We finally get to chapter 12, where Paul says,

(Rom 12:1)  Therefore, I urge you, brothers, in view of God’s mercy, to offer your bodies as living sacrifices, holy and pleasing to God — this is your spiritual act of worship.

“Therefore, … in view of God’s mercy” refers to all that’s gone before: In light of what we’ve just learned about God’s grace given through faith in Jesus …

And thus begins four chapters on practical Christian living. Paul tells us —

* To use our gifts in service to God — with an emphasis on those gifts that help build up the local congregation: showing mercy, encouragement, leadership …
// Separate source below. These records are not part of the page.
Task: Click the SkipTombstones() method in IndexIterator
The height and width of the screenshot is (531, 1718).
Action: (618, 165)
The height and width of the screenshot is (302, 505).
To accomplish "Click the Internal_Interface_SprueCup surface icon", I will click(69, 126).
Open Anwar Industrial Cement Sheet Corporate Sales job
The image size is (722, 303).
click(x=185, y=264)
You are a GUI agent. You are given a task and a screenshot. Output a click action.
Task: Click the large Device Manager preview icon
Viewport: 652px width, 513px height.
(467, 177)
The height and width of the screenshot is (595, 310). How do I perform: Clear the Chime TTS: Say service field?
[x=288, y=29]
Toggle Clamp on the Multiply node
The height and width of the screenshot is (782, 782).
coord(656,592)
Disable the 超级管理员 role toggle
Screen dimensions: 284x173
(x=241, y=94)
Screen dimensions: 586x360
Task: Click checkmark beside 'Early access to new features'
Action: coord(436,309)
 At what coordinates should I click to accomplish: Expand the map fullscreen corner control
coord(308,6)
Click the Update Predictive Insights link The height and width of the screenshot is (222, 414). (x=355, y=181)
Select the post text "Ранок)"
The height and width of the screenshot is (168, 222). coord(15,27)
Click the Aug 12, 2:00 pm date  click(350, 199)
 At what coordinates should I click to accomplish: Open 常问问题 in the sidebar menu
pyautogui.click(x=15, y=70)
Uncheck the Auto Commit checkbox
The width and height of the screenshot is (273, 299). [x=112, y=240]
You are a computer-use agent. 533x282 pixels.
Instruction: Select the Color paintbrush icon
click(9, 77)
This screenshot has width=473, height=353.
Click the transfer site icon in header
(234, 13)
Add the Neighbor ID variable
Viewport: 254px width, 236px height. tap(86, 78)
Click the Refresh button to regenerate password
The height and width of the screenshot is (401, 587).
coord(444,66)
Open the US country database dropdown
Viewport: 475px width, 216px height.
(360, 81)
* To love each other with a white hot intensity

* To love because love fulfills all the Law

* To bear with the weak and the strong without looking down on our brothers or judging them

* To accept each other as God has accepted us

Notice that the lessons of chapters 12 – 15 are the natural consequence of chapters 1 – 11. We cannot understand how very much grace and love we must extend to one another until we understand how very much grace and love God has extended to us. Romans is a commentary on Jesus’ Parable of the Unmerciful Servant.

Incredibly, we take the lessons on grace in the first 11 chapters and fight and divide over them, as though Paul had never written chapters 12 – 15, when in fact chapters 12 – 15 are the point of the book.

You see, Paul was urgently trying to build unity through his teaching, not by creating new issues to divide over but by explaining that the direction of all the lessons — the sin of Adam, the covenant with Abraham, God’s election of Israel and the church, the promised Holy Spirit — it’s all for the purpose of creating a united Kingdom of loving people — who get along even when they don’t always agree. Miss that point, and you’ve missed the whole book.

What’s not in Romans

In composing his masterpiece of theology, writing to a church he’d never visited, Paul doesn’t —

* Address the order of worship

* Address elders and deacons

* Address the name of the church (the “churches of Christ salute you” is not about the name of the church. Rather, “of Christ” is about to whom the churches belong.)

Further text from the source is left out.